Love and Fear (part I)

I am in awe of life right now.

What we tend to think as seemingly random events is quite the opposite.  All of those clichés come to mind: “everything happens for a reason,” “there is a plan,” and “have faith,” among so many others.  You hear them all of your life and shrug them off like the religious dogma you’re so used to hearing.  What we don’t realize is the subtle shift within ourselves and our environment that happens while we’re not paying attention even though we absolutely think we are.

For those of you who don’t believe in channeling, psychic connections, empathic intuition, or anything as esoteric or emotional as what I tend to write about, you may want to stop reading now.  But if you have a small voice inside of you full of curiosity despite what you logically “think” you know to be true, keep reading and open your mind to the possibility.

In my previous post you read about my break up and the lessons I thought I learned.  Well, I shouldn’t say thought. I did learn them. What I didn’t realize was I soooo wasn’t done learning.  As a matter of fact I had this exact statement made to me just the other day by a random stranger and I will not shrug off the synchronicity. She told me that unless I plan on dying soon then the lesson is never over.

After my profound experience with Source, my Higher Self, Mother Gaia, and any other spiritual essence that was there with me that night in the public restroom of my office, I was still too nervous to face my home alone.  I knew there was still more work to be done, but my fear continued to hold me back from facing it. I thought to myself I should let this happen gradually. There is no need to rip the Band-Aid off so quickly.  I called my sister and begged her to come home with me.  I didn’t even need to beg she was already on stand-by and high-alert. She knew I needed her and was waiting for my call.

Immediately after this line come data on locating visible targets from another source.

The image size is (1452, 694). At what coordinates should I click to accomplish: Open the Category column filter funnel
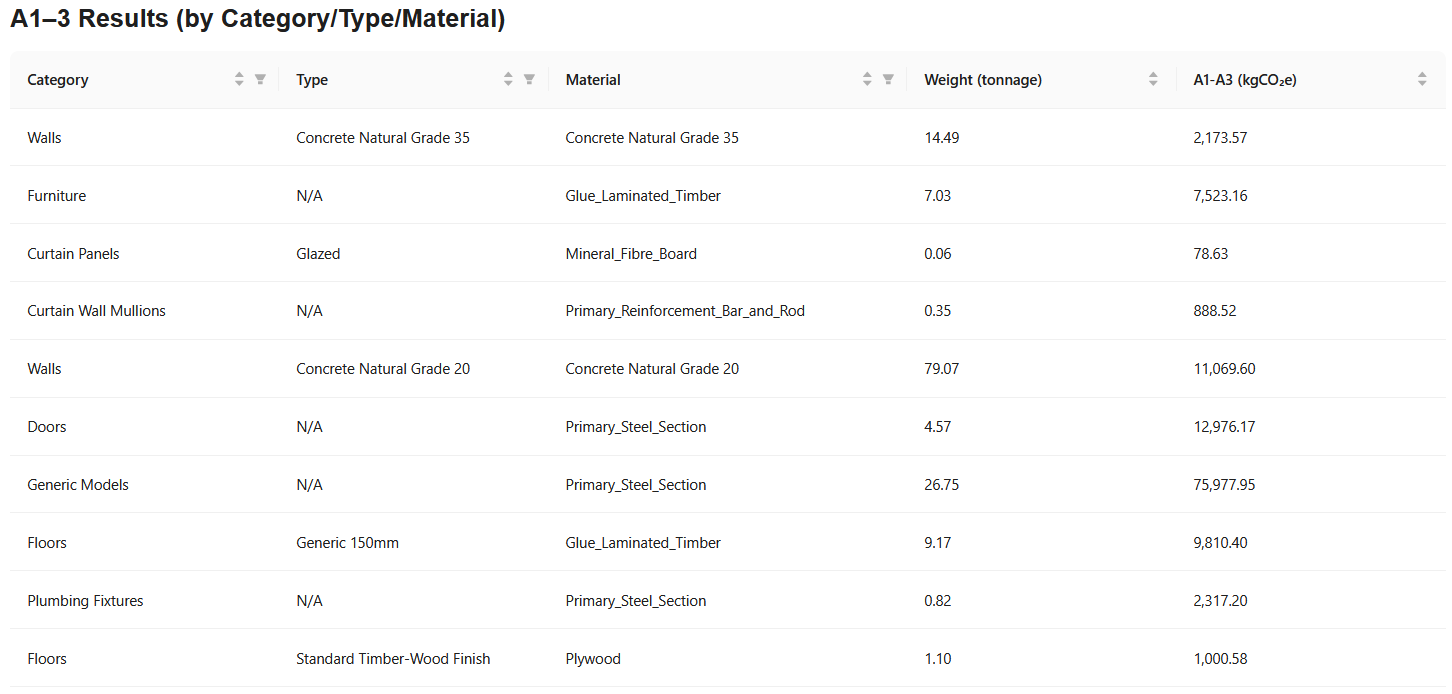tap(260, 78)
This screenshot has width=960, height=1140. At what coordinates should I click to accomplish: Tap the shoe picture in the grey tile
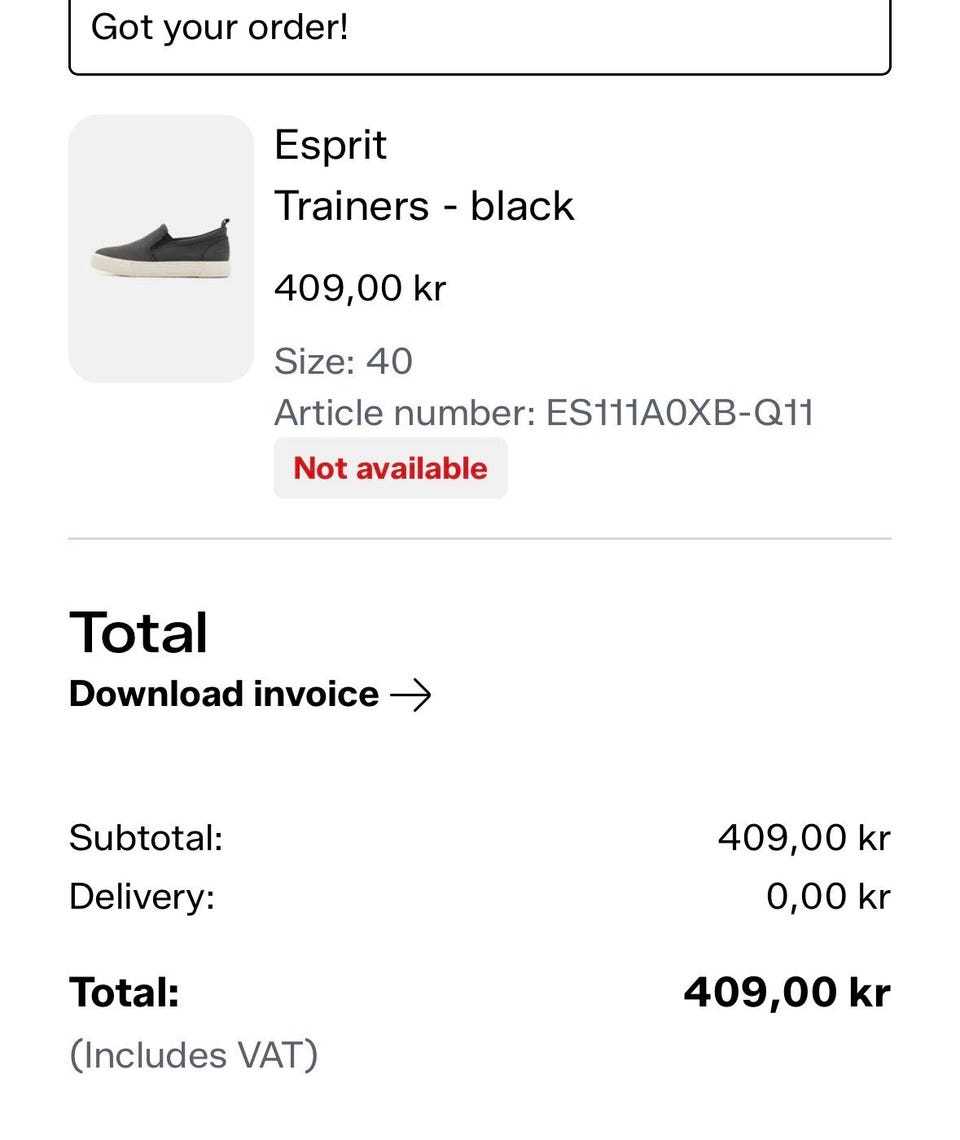click(x=161, y=248)
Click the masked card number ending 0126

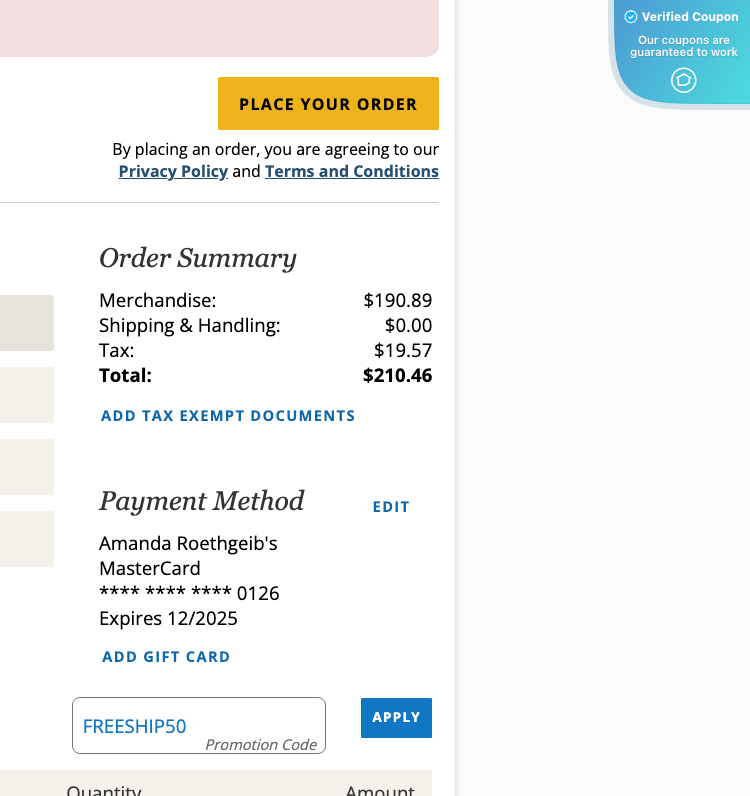[x=189, y=593]
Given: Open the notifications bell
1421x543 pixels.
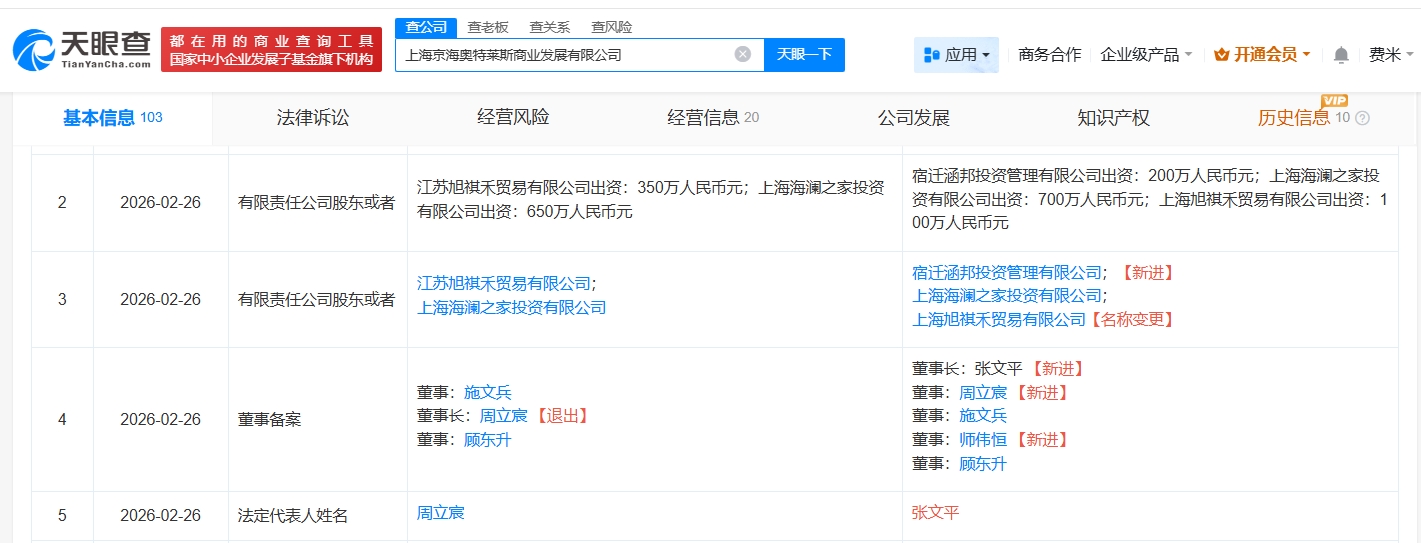Looking at the screenshot, I should coord(1341,55).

Over the next few days of her coddling and consoling me we learned more about each other than we ever dreamed of learning. We were already very close due to everything we experienced together over the years.  Lately the both of us have felt this uncomfortable disconnection between us, and in fear of losing each other anymore neither of us spoke up until I finally found this strong need to share with her my experience in the bathroom.  Usually I would hold these experiences to myself or censor them in order to allow my sister to gradually accept my words in fear of her rejection.  I don’t know why I’ve ever feared that from her. She has never rejected me. Never.

I shared with her every little detail that I could remember, every little emotion, every breath, and every little space between each breath. I left nothing out. In my telling I felt this amazing wave of energy and love. At first I thought it was all from her, but it was from all around me too.   This energy lifted us up onto a realm of acceptance and gratitude we have never experienced before and opened the door we didn’t realize had been locked between us.  I found out she finally became self-aware and through me and my shared experiences she found what it was she was actually feeling and that it was her new reality, not a waking-dream.

We spent the next few days in a Cocoon of Clarification and Validation. It felt like the world had paused specifically to allow us to catch up.  We made so many connections, realized so many revelations, ascertained so many synchronicities it was like Spirit held us in her arms and blessed us with Oneness.  I made the connection that this was what I asked for during my desperate plea for Oneness; for someone to come along and show me that I am not alone, that I was never alone, and that I will never be alone again. I graciously returned my thanks, gratitude, and love to the Universe around us.

Our cocoon was only temporary as life is wont to be.  My sister needed to go home and I needed to face my fear.  Well, one of them at least.  It was time. The entire morning of her departure I would unconsciously attempt to stall and I knew she felt the same, but our lives were calling and we had to place our reunion on hold. Knowing that we were better bonded now helped with the physical letting go of each other’s presence.  Knowing that we were only ever a thought away from each other filled me with a love so grand I constantly cry in gratitude.